Una tragedia que exige verdad, justicia y responsabilidad democrática

El descarrilamiento del Tren Interoceánico ocurrido el 28 de diciembre de 2025 en la comunidad de Nizanda, Oaxaca, es una tragedia que indigna a la nación y debe ocupar un lugar central en la reflexión pública. En ese accidente ferroviario, un convoy que transportaba alrededor de 250 personas entre pasajeros y tripulación se salió de la vía en una curva de la Línea Z del Corredor Interoceánico del Istmo de Tehuantepec, dejando un saldo de al menos 14 personas fallecidas y más de 98 personas heridas, varias de ellas con lesiones de gravedad. Las cifras son contundentes, pero no pueden quedarse en el plano estadístico. Cada vida perdida representa una familia afectada y un daño profundo al tejido social.

El país merece respuestas claras sobre las causas del accidente, sobre las condiciones técnicas de la vía y del tren, así como sobre los mecanismos de supervisión y mantenimiento que debieron garantizar la seguridad de los pasajeros. Investigar a fondo lo ocurrido no es un acto de confrontación política, sino una obligación del Estado frente a la ciudadanía y frente a las propias víctimas. En una democracia, la crítica al gobierno es no solo legítima, sino indispensable. La rendición de cuentas y el escrutinio público forman parte esencial del ejercicio del poder y deben ser aceptados por los gobiernos de todos los niveles.

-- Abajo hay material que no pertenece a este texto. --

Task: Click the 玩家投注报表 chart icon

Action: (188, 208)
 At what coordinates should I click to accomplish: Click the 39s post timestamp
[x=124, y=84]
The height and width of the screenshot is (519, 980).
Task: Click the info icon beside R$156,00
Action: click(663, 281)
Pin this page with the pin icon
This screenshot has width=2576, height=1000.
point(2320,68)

Señalar errores, exigir explicaciones y demandar correcciones fortalece a las instituciones cuando se responde con transparencia y responsabilidad. Pretender acallar la crítica en momentos de crisis solo profundiza la desconfianza social y debilita la credibilidad de las autoridades. No obstante, también es necesario marcar un límite claro. La crítica democrática no debe confundirse con el oportunismo político. Esperar a que ocurra una tragedia para sacar ventaja, apostar al fracaso del país o utilizar el dolor de las víctimas como herramienta discursiva no constituye un proyecto político serio ni responsable.

Desear que las cosas salgan mal para obtener beneficios partidistas empobrece el debate público y degrada la vida democrática. El reto es doble. Por un lado, exigir investigaciones exhaustivas, sanciones a los responsables cuando corresponda y medidas concretas para evitar que un accidente de esta magnitud vuelva a repetirse. Por otro, elevar el nivel de la discusión pública, apostando por una crítica firme, informada y orientada a soluciones, que coloque en el centro la seguridad de las personas y el interés general.

Las tragedias no deben pasar de largo ni convertirse en botín político. Deben ser un punto de inflexión para corregir fallas, fortalecer la gestión pública y reafirmar que la vida y la seguridad de la ciudadanía están por encima de cualquier cálculo político. Solo así la indignación puede transformarse en responsabilidad democrática y en un compromiso real con el país.